Nov 30, 2023

November 30, 2023: At Long Last, Kissassinger is Dead, War Crimes and Treason

 

Henry Kissassinger is finally, at long last, dead. He lived for a long century over half of which should have been spent in a penitentiary for war crimes as well as treason.


He began his sordid career as an analyst, playing war games, principally nuclear war games dispassionately calculating the relative millions that would be vaporized in the next war. He is said to have inspired the character in Stanley Kubrick's film "Dr. Strangelove".  He rose rapidly, working as a pentagon functionary flittering around the National Security Council in the Johnson administration while at the same time courting Republican Nelson Rockefeller, and later Richard Shithouse Nixon, during the presidential campaign of 1968. It was Kissinger who, using his connections with the U.S. delegation at the Paris Peace Talks, sent word to Nixon that a deal was all but done and would be concluded before the upcoming 1968 election. Nixon then sent word via Madame Chenault, a Filipino emigre married to an American Air Force officer with connections in Saigon, that the government of Nguyen Van Thieu should stall at Paris in anticipation of a better deal if Nixon were to win the election. It was Kissassinger who wormed his way into the emerging Nixon administration by selling out his adopted country.


Later, as National Security adviser, it was Henry who engineered the bombing of Laos and Cambodia, with orders to “kill anything that moved”, It was Henry who engineered the overthrow of the Allende government in Chile ushering in Augusto Pinochet; It was Henry who orchestrated the overthrow of the government of Argentina with similar results; it was Henry who supported the slaughter in East Timor by the Indonesian government. By some estimates Kissassinger was responsible for the deaths of some six million souls.


He gained his position by exhibiting a level of obsequiousness rare among subalterns. I used to regularly refer to him as “Kissassinger” because of his constant fawning before power. I had read the White House Transcripts published by The New York Times as the Watergate scandal was unfolding.
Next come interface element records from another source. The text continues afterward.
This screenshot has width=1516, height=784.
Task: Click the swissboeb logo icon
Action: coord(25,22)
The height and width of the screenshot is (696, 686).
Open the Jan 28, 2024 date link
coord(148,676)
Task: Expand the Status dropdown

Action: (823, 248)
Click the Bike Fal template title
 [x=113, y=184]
Later my wife queried me about my use of the moniker, and then a television production based upon a verbatim reading of the Transcripts demonstrated the legitimacy of my characterization. “My god,” Kate exclaimed, “he really is a kiss ass!”


Nixon, whenever he needed reassurance, would call Henry into his office. “What do you think of my speech last night?” he would inquire. “Oh, Mr. President, that was the greatest speech I've ever heard, one of the best ever given by a president”, Kissassinger would intone. "You really think so?" Nixon would press him.  "Oh yes, Mr. President, it was beautiful, it was forceful, especially when you gave it to your enemies!", Henry would, on cue, bow and scrape in order to gain influence.  
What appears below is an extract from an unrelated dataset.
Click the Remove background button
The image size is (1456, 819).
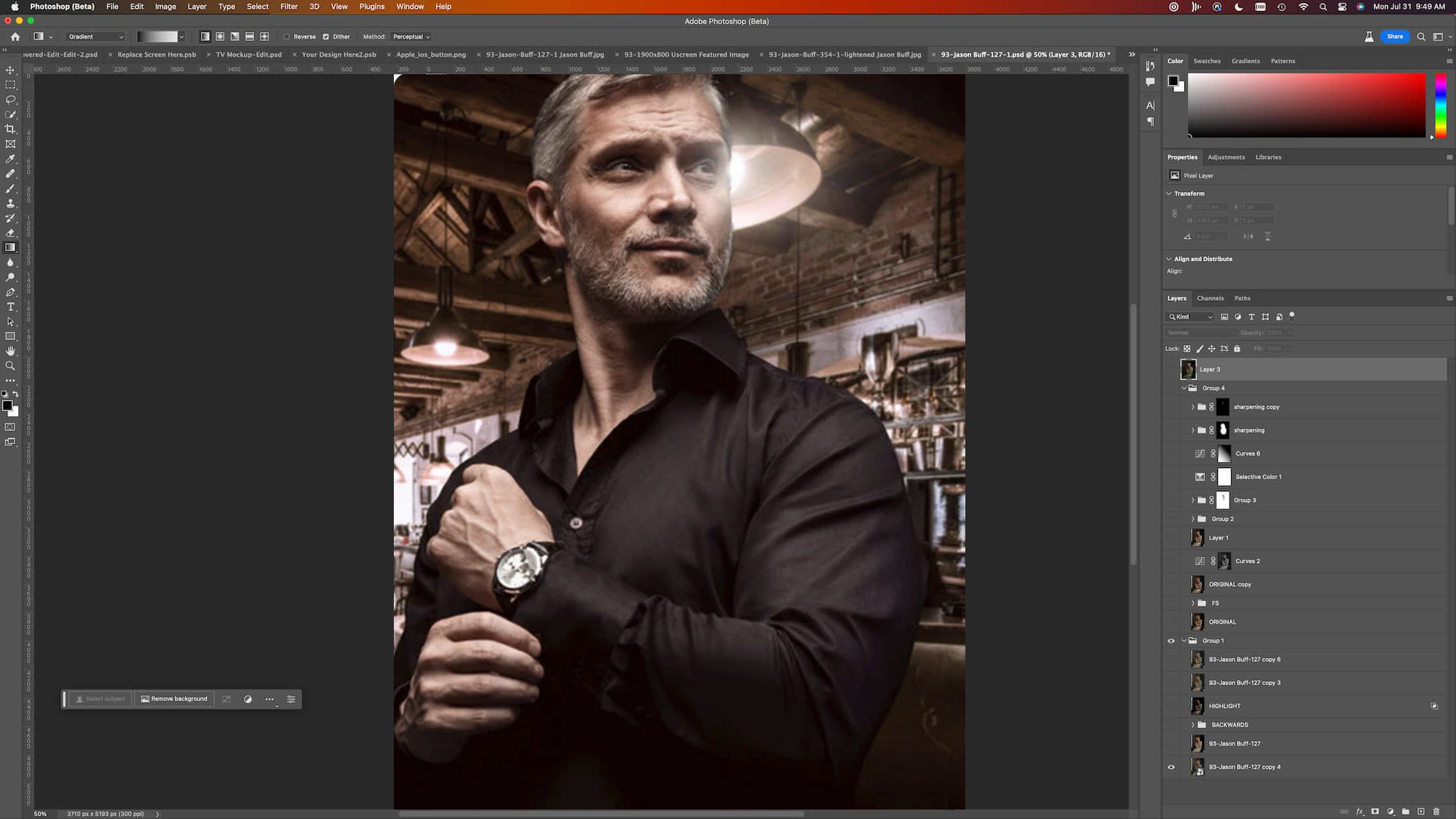174,699
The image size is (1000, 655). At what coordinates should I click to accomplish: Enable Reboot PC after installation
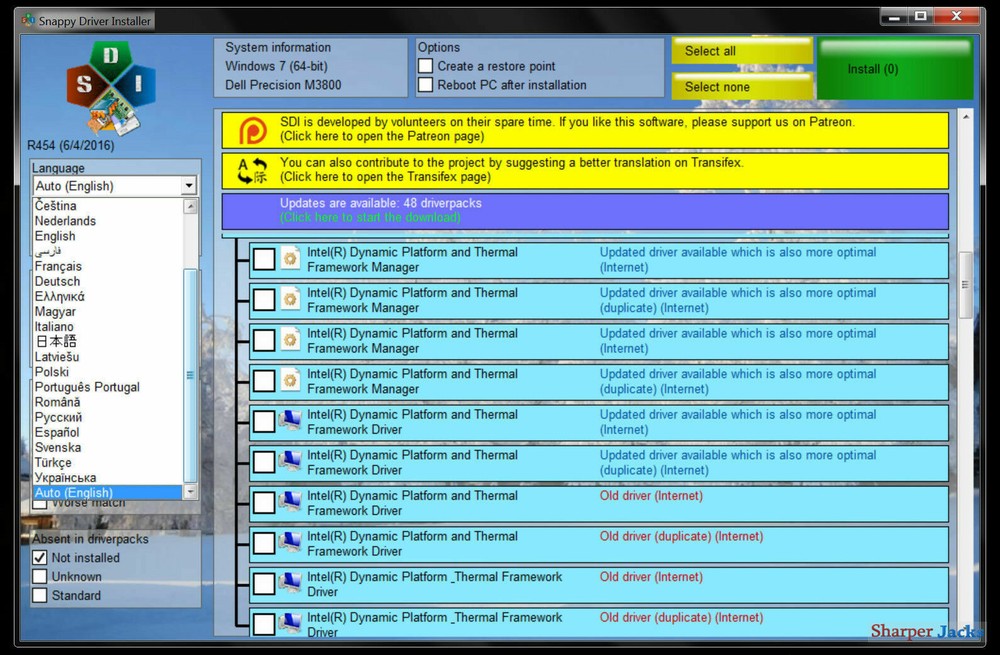click(x=424, y=84)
He saw himself as the modern Metternich, the principal architect at Vienna, forgetting that Metternich fell prey to the machinations of Tallyrand.  Nevertheless, Henry soldiered on imagining himself, in the tradition of Metternich and Bismark, the modern practitioner of "realpolitik".  It was a grandiose proposition given the limited intelligence and vision of his main protagonist; for his imagined 'new world order' would not produce a 'century of peace' as Europe had known in the aftermath of the Congress of Vienna but wouldn't outlast his lifetime. 

Indeed, his famous Peace Accords of 1973 didn't even end hostilities in Vietnam and would lead, in a little more than two years to the collapse and defeat of our South Vietnamese allies finally ending the war.  Kissassinger, nevertheless, accepted the Nobel Peace Prize for 'ending' the war, which his counterpart North Vietnamese Le Duc Tho refused to accept.  


He got rich in the bargain, opening up the far east, normalizing relations with China, Kissinger and Associates raked in millions mining the relationships with the Communists, acting as a gopher for multi-national corporations and the crony capitalists in Peking and Moscow.


He evaded prison, got filthy rich by selling out his country, posturing for decades as the senior statesman—the go-to-man during every international incident—on network television. He was one of the few in the Nixon administration to survive with his reputation intact. He should have been left rotting in prison.


Kissassinger is, at long last, dead. We can breathe a sigh of relief; the world is a now a better place.